* JOB: Lay out every line of the entries below as one string each in a JSON list, skipping blank lines and leaving out the pictures.

================

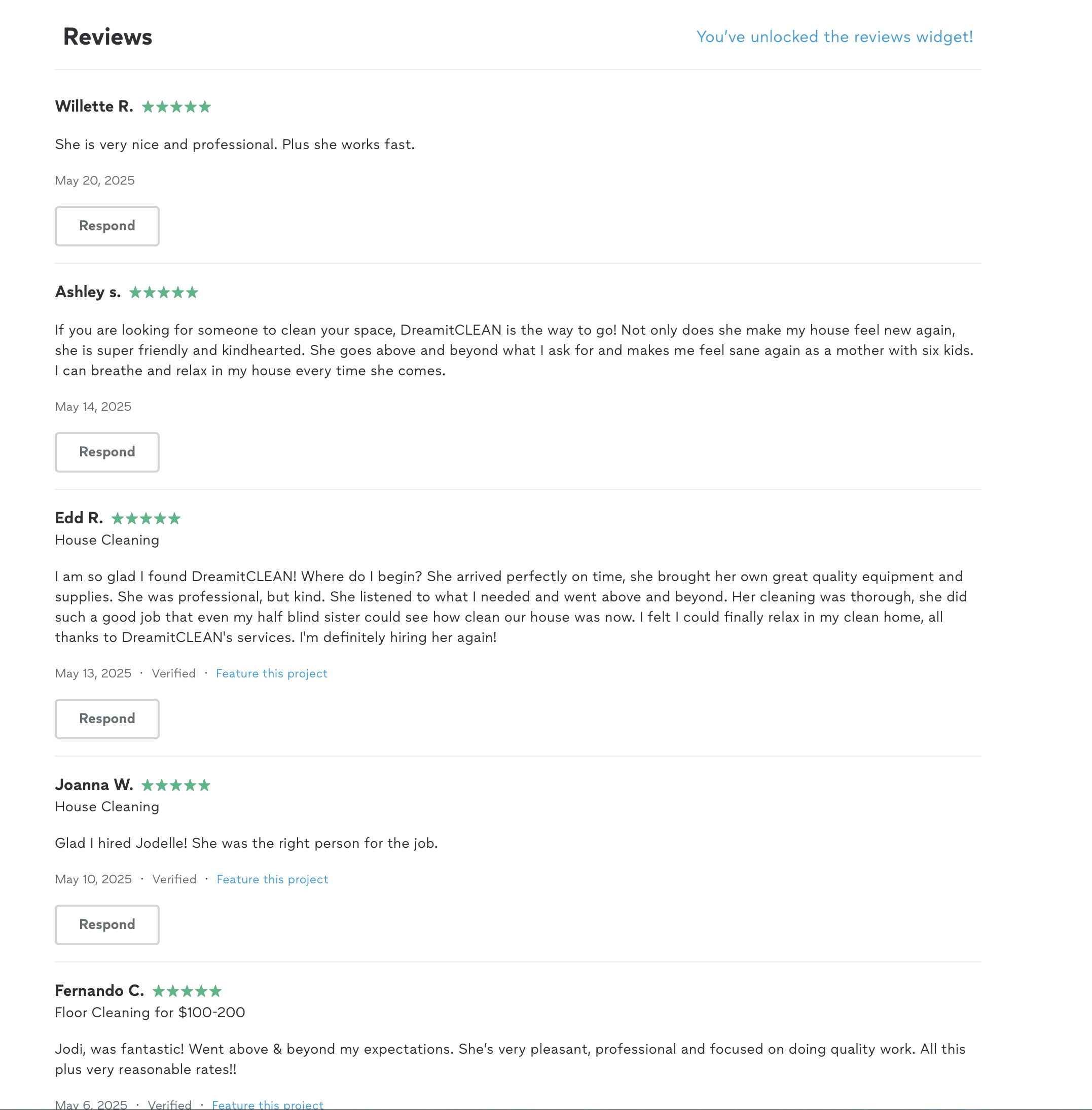Click the Willette R. reviewer name
This screenshot has width=1092, height=1110.
coord(94,106)
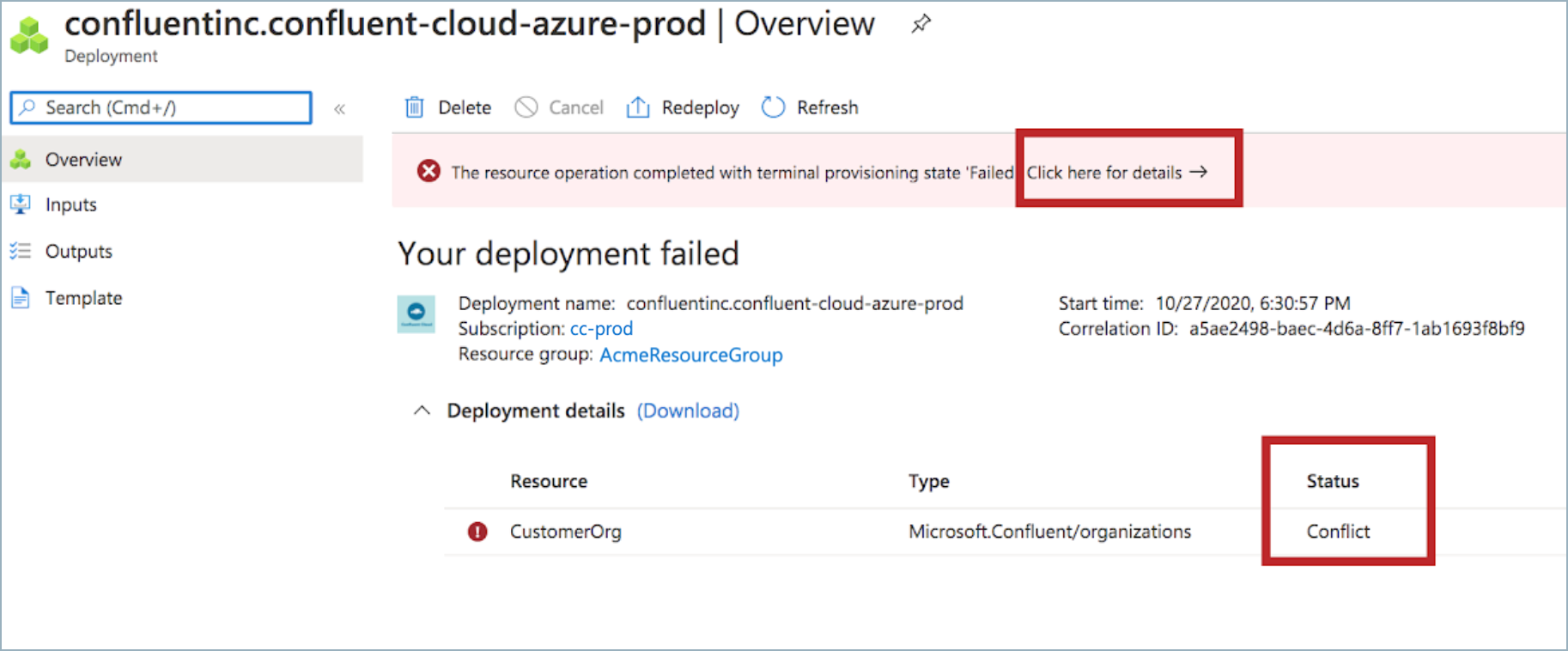Click the Refresh circular arrow icon
The width and height of the screenshot is (1568, 651).
coord(773,107)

================

* FINISHED ANSWER:
[
  "Click the Willette R. reviewer name",
  "This screenshot has width=1092, height=1110.",
  "coord(94,106)",
  "Click the Refresh circular arrow icon",
  "The width and height of the screenshot is (1568, 651).",
  "coord(773,107)"
]